- WHAT THE EXERCISE ASKS -
Beginning with the line that holds "How do I perform: Expand", copy each line exactly through the end of the entries, but leave the pictures out.
################
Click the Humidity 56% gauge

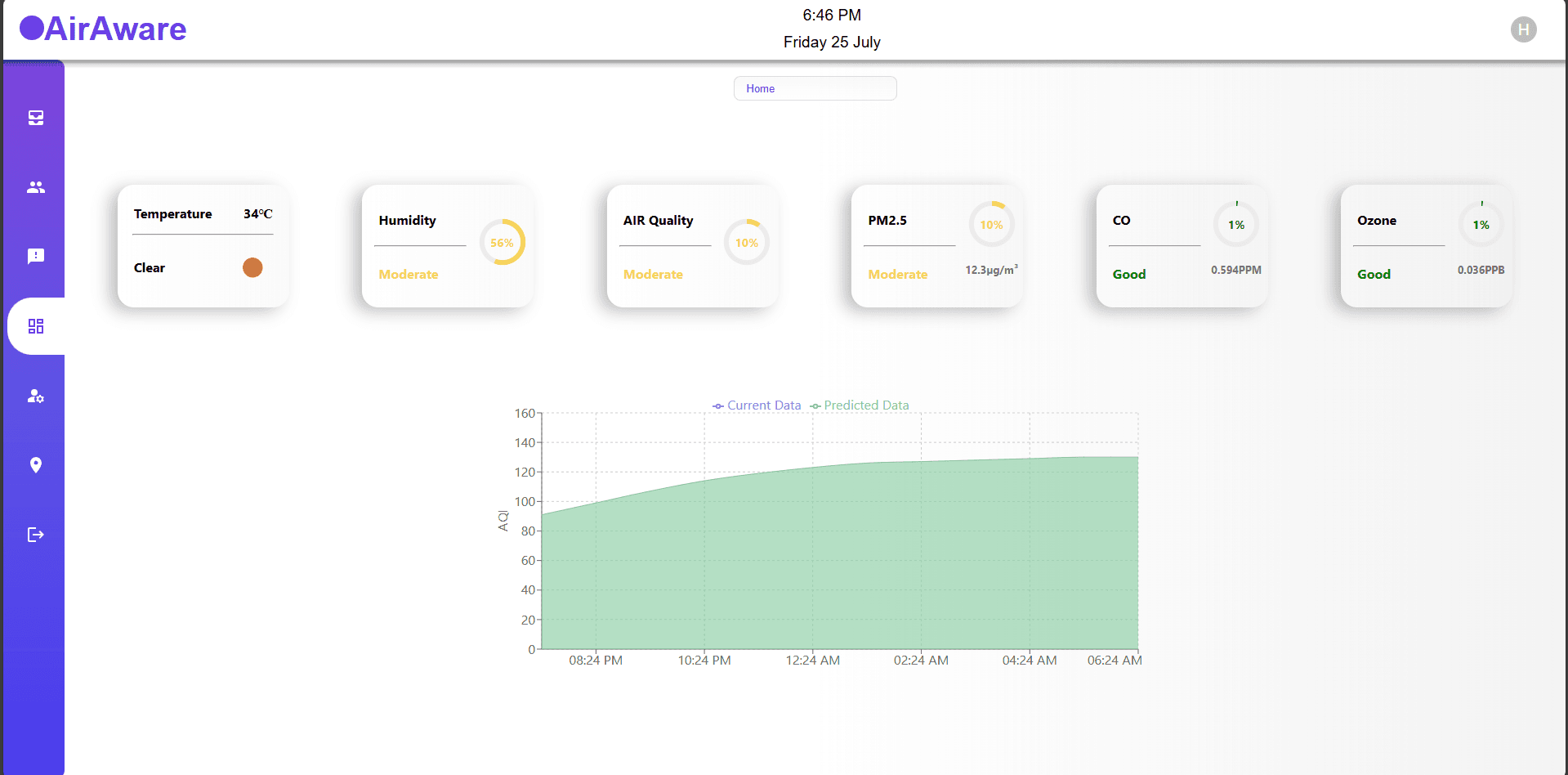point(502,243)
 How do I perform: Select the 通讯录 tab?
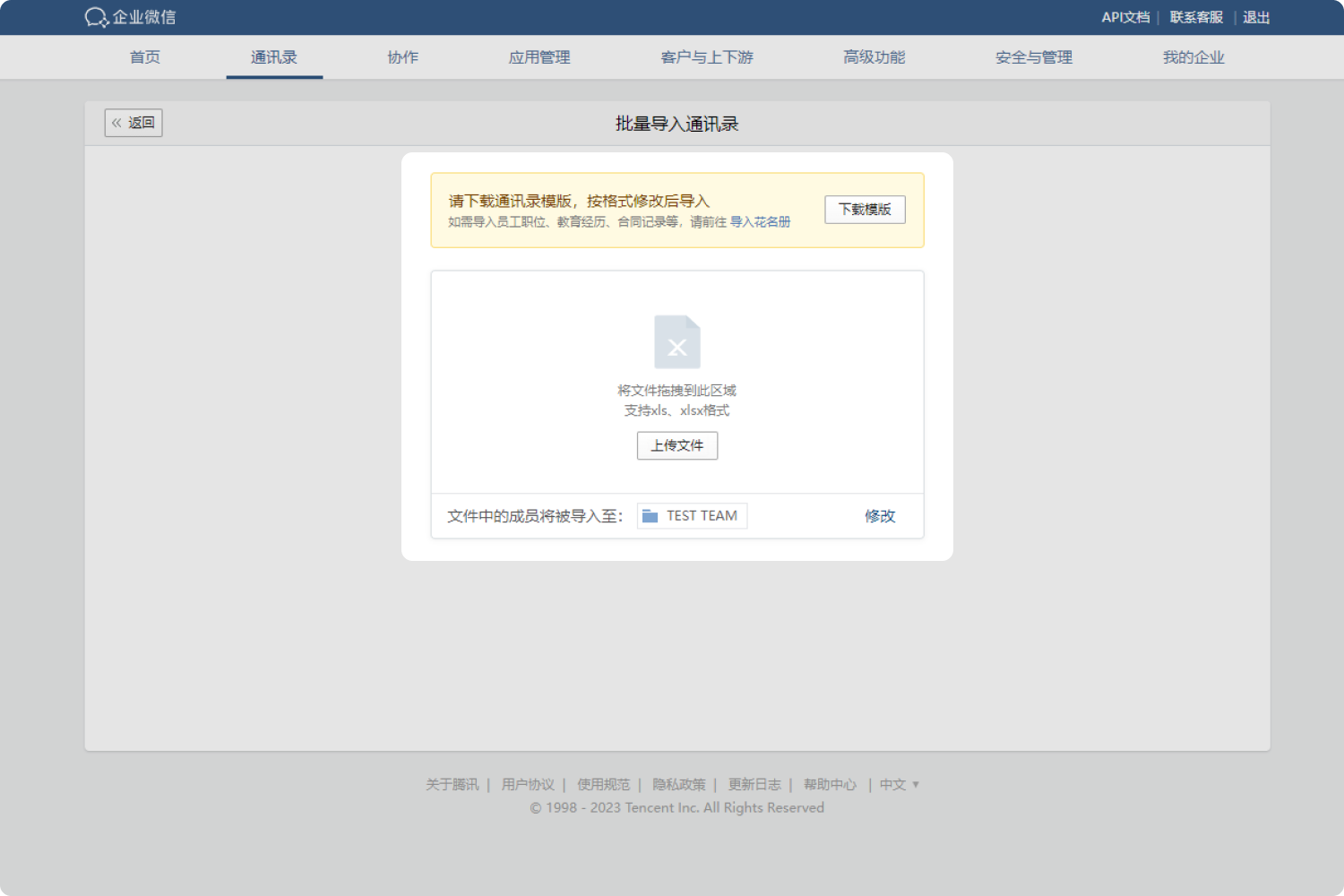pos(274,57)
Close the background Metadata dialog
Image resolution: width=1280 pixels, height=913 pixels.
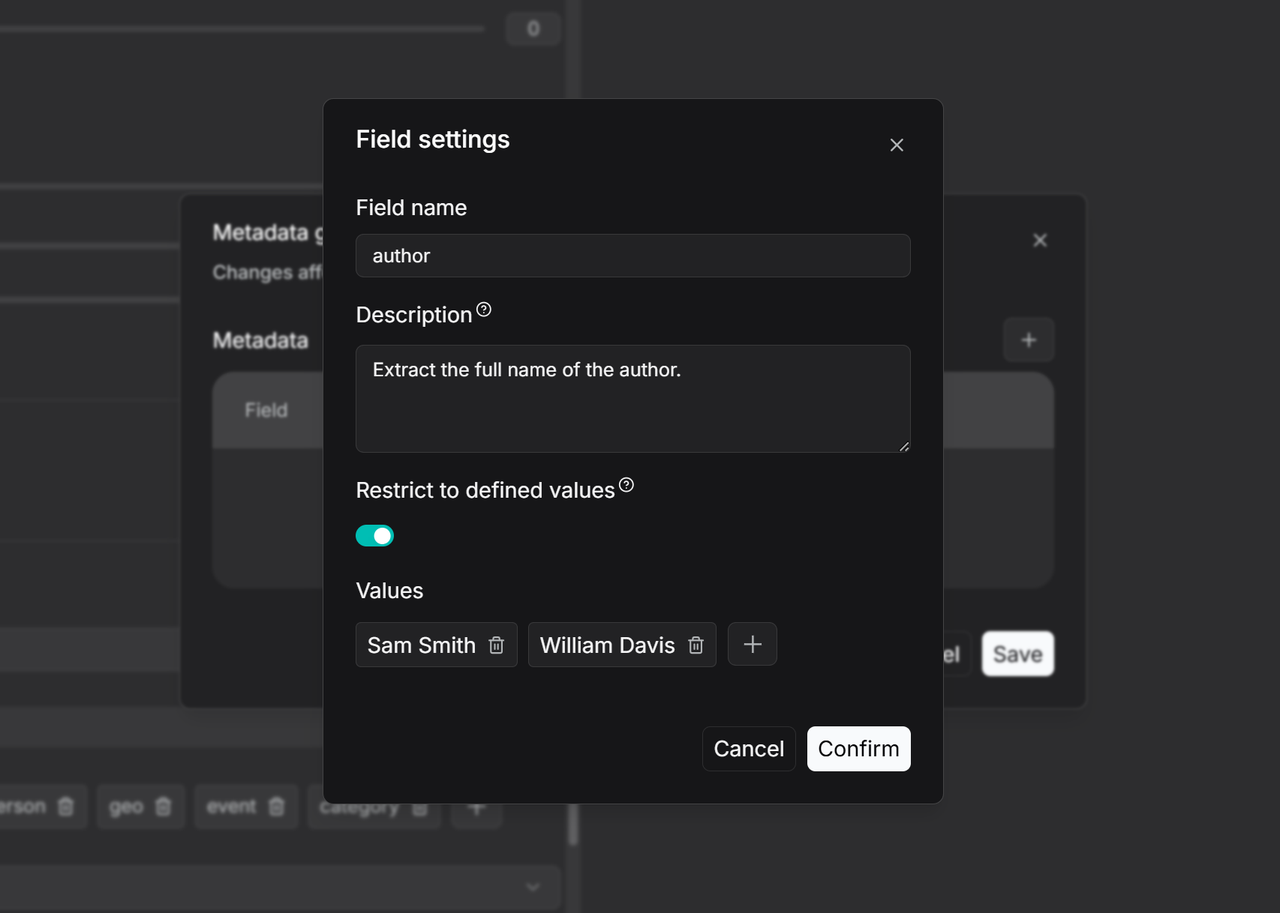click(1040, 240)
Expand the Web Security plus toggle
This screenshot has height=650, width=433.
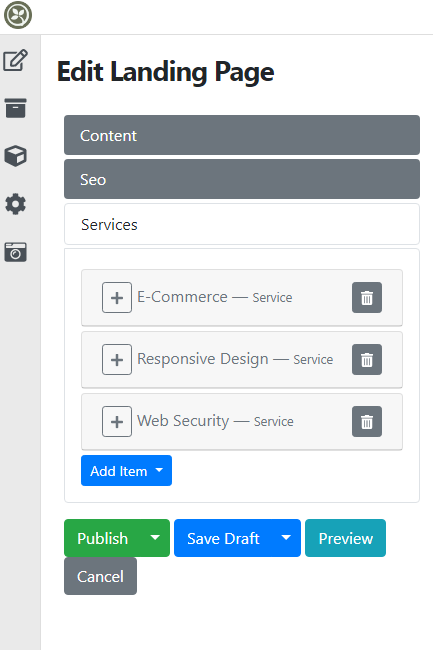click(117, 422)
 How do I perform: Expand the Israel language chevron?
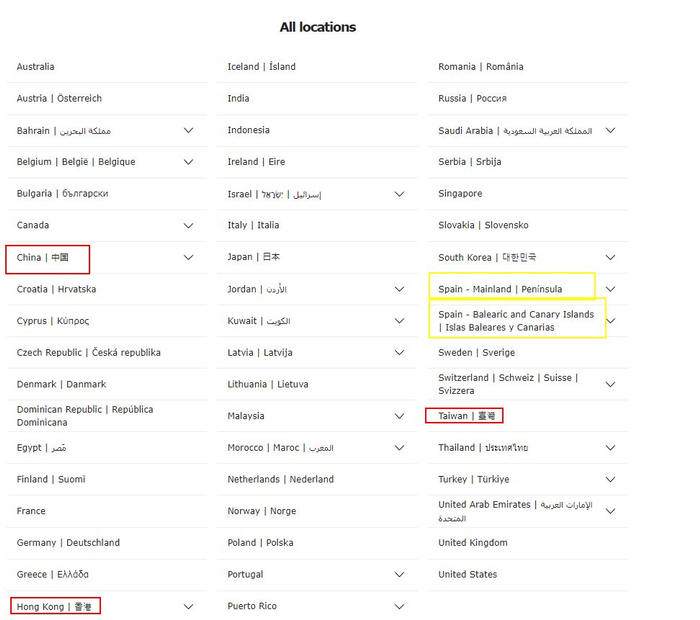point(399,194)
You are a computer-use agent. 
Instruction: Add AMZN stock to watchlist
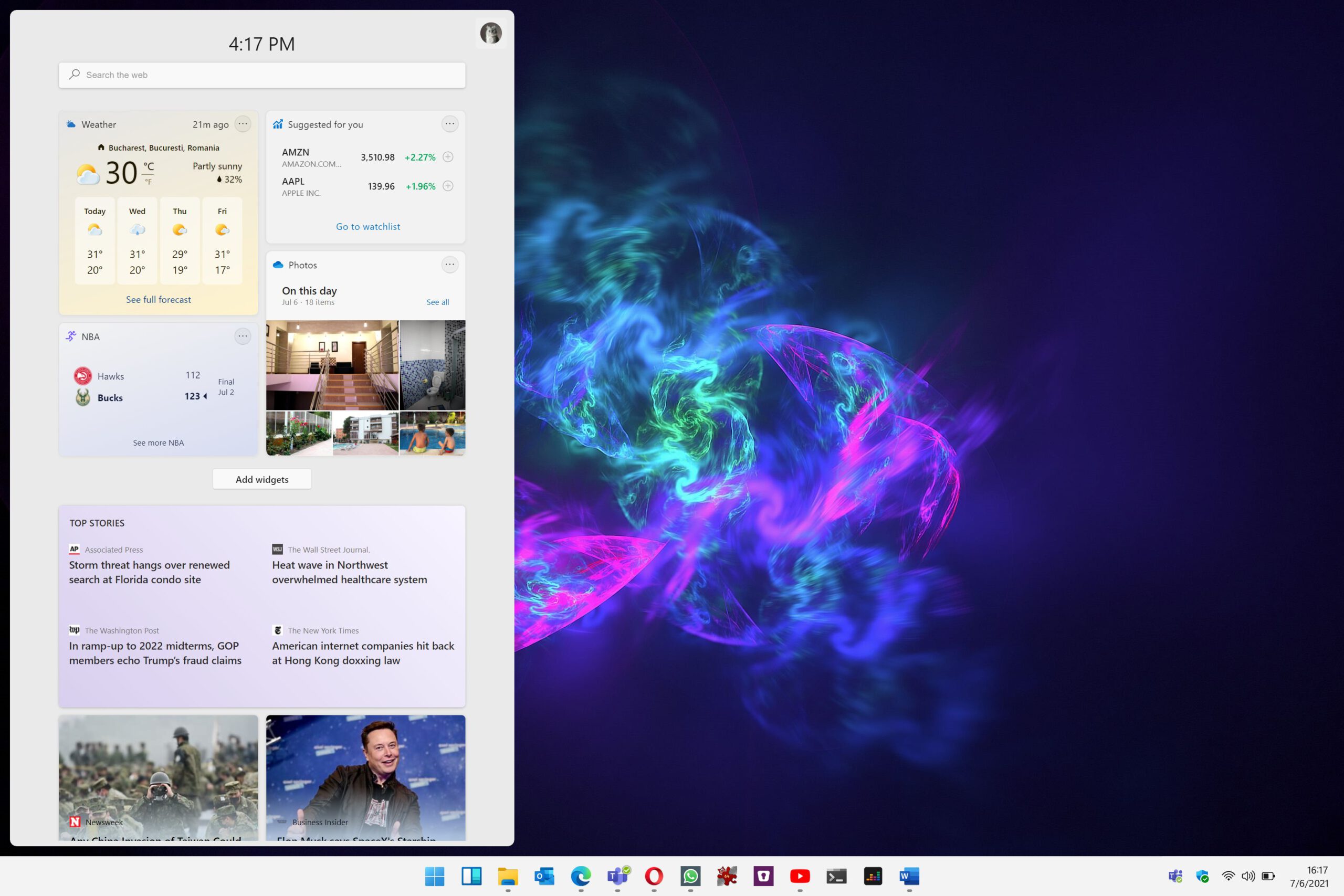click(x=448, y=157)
################
- REPLY -
 How do I perform: Expand the Israel language chevron?
point(399,194)
You are a computer-use agent. 
Instruction: Add AMZN stock to watchlist
click(x=448, y=157)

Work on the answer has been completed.